Autonomy is not a state, but an attitude. No one begins with God---not in the ordinary sense of beginning. You begin with the self, and you discover that you are created in His image. The fallen self rejects this, but this does not invalidate the real knowledge of self or of particulars. Again, if my atheist plumber can fix the pipes, then I assume that he has actual knowledge of plumbing. Not pseudo-knowledge, actual knowledge.


----------



## Loopie

Philip,

Allow me to better explain my position. I do believe that Romans 1 is a very important statement concerning the state of man, and his knowledge. You agreed with me that we all have knowledge of the truth concerning God. Yet look carefully at what the verse says:

Romans 1:20 (NASB) 
20 For since the creation of the world His invisible attributes, His eternal power and divine nature, have been clearly seen, being understood through what has been made, so that they are without excuse. 

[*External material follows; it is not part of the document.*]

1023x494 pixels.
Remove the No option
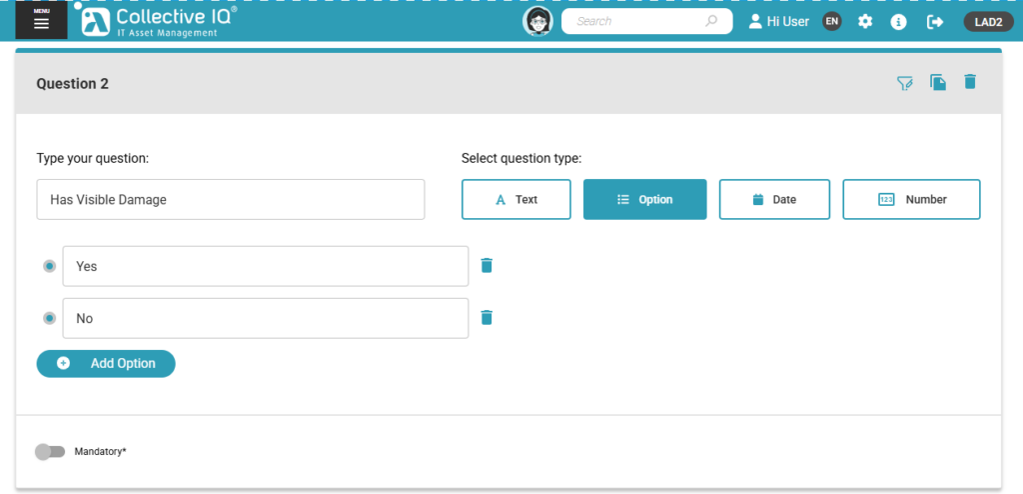[x=487, y=318]
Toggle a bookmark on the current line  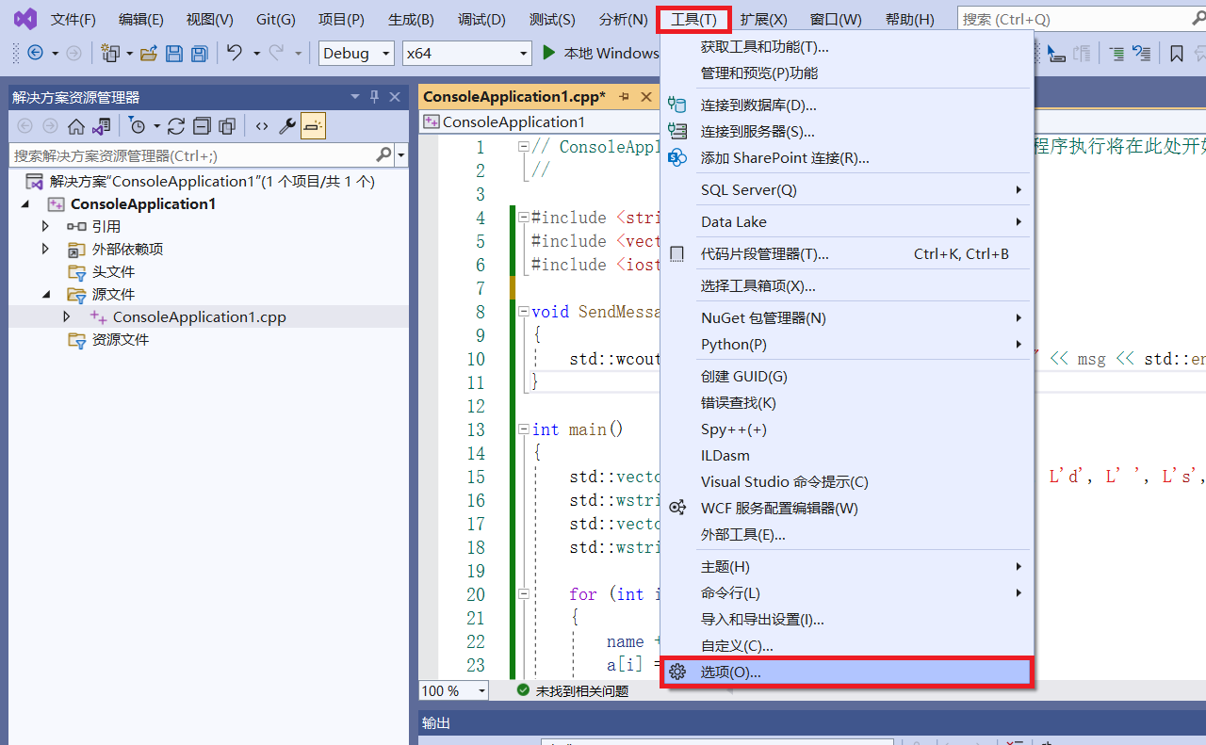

So we see that God's eternal power, divine nature, and invisible attributes have been CLEARLY seen, through WHAT HAS BEEN MADE (all of creation) so that they are without excuse. I would argue, based on this passage, that if a person sees a desk (or any object for that matter) he is seeing CLEARLY the evidence of God's handiwork. He has knowledge of the truth of God based on even the simplest object that he sees (a tree, a leaf, a baby, a star). Since he is born of a sinful nature, he suppresses that knowledge. If we both agree that the natural man 'suppresses the truth', then it MUST mean that he already has (in some sense) knowledge of what is true (in this case, God's nature and attributes). One cannot suppress something that one does not have in some sense. I would say that in this case it is in a spiritual sense.

The point is that when you do look at a desk, you immediately have already answered one of the six questions (Who, What, Where, When, Why, and How). I mean, as soon as the light reflects back from the object and is processed into your brain, the VERY FIRST thing you do (subconsciously) is answer the WHAT question. What is it that I am looking at? I know that you don't actually ask yourself this question slowly, word for word, in your mind, but it is the very first thing you answer. So again, to simply STOP there and say that you now have knowledge of the truth is to separate the 'what' question from ALL the other questions. You essentially have tried to take this desk OUT of context (the context being that it is God's creation).

Ultimately it comes down to what scripture declares (and scripture needs to be the foundation for philosophy, not just our theology and apologetic method). If you agree with me that men suppress the truth, and that this truth is evident in ALL of God's creation (even the smallest object), then we must agree that EVERY man, if he has knowledge of ANYTHING, has that knowledge BASED on an innate knowledge of God (that he suppresses inside himself). Thoughts?

By the way, I would like you to explain how your philosophy is derived from scripture. Would you agree that we must allow God's word to be the foundation and source of our philosophy, theology, and apologetic? (Please understand that I am not trying to be mean or anything like that, but am trying to better understand your position, and where you are coming from)


----------



## Philip

Loopie said:


> One cannot suppress something that one does not have in some sense. I would say that in this case it is in a spiritual sense.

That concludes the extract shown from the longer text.